Supplied data:

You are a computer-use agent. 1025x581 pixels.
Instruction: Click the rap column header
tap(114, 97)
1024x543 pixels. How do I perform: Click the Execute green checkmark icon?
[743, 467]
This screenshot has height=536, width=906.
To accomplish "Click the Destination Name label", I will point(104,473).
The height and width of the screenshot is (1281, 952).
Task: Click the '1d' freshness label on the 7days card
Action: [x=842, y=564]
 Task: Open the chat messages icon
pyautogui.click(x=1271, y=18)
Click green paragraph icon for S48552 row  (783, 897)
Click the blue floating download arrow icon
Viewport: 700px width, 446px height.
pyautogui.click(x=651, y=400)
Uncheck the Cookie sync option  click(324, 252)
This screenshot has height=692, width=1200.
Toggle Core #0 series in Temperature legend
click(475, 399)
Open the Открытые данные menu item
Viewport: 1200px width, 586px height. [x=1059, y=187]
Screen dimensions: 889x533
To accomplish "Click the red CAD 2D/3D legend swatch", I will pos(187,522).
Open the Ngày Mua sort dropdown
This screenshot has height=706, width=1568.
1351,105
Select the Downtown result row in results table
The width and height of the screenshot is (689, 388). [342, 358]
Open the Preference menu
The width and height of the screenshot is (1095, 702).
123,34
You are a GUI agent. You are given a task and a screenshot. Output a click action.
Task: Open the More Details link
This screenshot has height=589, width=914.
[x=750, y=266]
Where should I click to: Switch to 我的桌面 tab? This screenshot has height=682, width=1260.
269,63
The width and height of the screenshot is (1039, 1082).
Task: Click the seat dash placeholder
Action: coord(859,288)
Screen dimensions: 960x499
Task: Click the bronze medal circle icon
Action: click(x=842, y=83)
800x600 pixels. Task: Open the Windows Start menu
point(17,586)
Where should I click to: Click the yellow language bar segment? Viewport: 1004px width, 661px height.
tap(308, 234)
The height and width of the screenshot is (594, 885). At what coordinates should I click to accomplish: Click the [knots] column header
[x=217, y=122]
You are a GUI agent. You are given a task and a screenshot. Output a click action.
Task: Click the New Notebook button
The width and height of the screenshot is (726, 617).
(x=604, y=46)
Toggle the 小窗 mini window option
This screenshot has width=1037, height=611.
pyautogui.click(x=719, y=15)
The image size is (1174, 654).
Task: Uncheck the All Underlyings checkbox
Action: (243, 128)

What is expected: Your task is to reproduce the entire listing exactly as it appears.

Result below:
You are a computer-use agent. 1025x581 pixels.
Instruction: Click the rap column header
tap(114, 97)
1024x543 pixels. How do I perform: Click the Execute green checkmark icon?
[743, 467]
This screenshot has height=536, width=906.
To accomplish "Click the Destination Name label", I will point(104,473).
The height and width of the screenshot is (1281, 952).
Task: Click the '1d' freshness label on the 7days card
Action: [x=842, y=564]
 Task: Open the chat messages icon
pyautogui.click(x=1271, y=18)
Click green paragraph icon for S48552 row  (783, 897)
Click the blue floating download arrow icon
Viewport: 700px width, 446px height.
pyautogui.click(x=651, y=400)
Uncheck the Cookie sync option  click(324, 252)
This screenshot has height=692, width=1200.
Toggle Core #0 series in Temperature legend
click(475, 399)
Open the Открытые данные menu item
Viewport: 1200px width, 586px height. [x=1059, y=187]
Screen dimensions: 889x533
To accomplish "Click the red CAD 2D/3D legend swatch", I will pos(187,522).
Open the Ngày Mua sort dropdown
This screenshot has height=706, width=1568.
1351,105
Select the Downtown result row in results table
The width and height of the screenshot is (689, 388). [342, 358]
Open the Preference menu
The width and height of the screenshot is (1095, 702).
123,34
You are a GUI agent. You are given a task and a screenshot. Output a click action.
Task: Open the More Details link
This screenshot has height=589, width=914.
[x=750, y=266]
Where should I click to: Switch to 我的桌面 tab? This screenshot has height=682, width=1260.
269,63
The width and height of the screenshot is (1039, 1082).
Task: Click the seat dash placeholder
Action: coord(859,288)
Screen dimensions: 960x499
Task: Click the bronze medal circle icon
Action: click(x=842, y=83)
800x600 pixels. Task: Open the Windows Start menu
point(17,586)
Where should I click to: Click the yellow language bar segment? Viewport: 1004px width, 661px height.
tap(308, 234)
The height and width of the screenshot is (594, 885). At what coordinates should I click to accomplish: Click the [knots] column header
[x=217, y=122]
You are a GUI agent. You are given a task and a screenshot. Output a click action.
Task: Click the New Notebook button
The width and height of the screenshot is (726, 617).
(x=604, y=46)
Toggle the 小窗 mini window option
This screenshot has width=1037, height=611.
pyautogui.click(x=719, y=15)
The image size is (1174, 654).
Task: Uncheck the All Underlyings checkbox
Action: (243, 128)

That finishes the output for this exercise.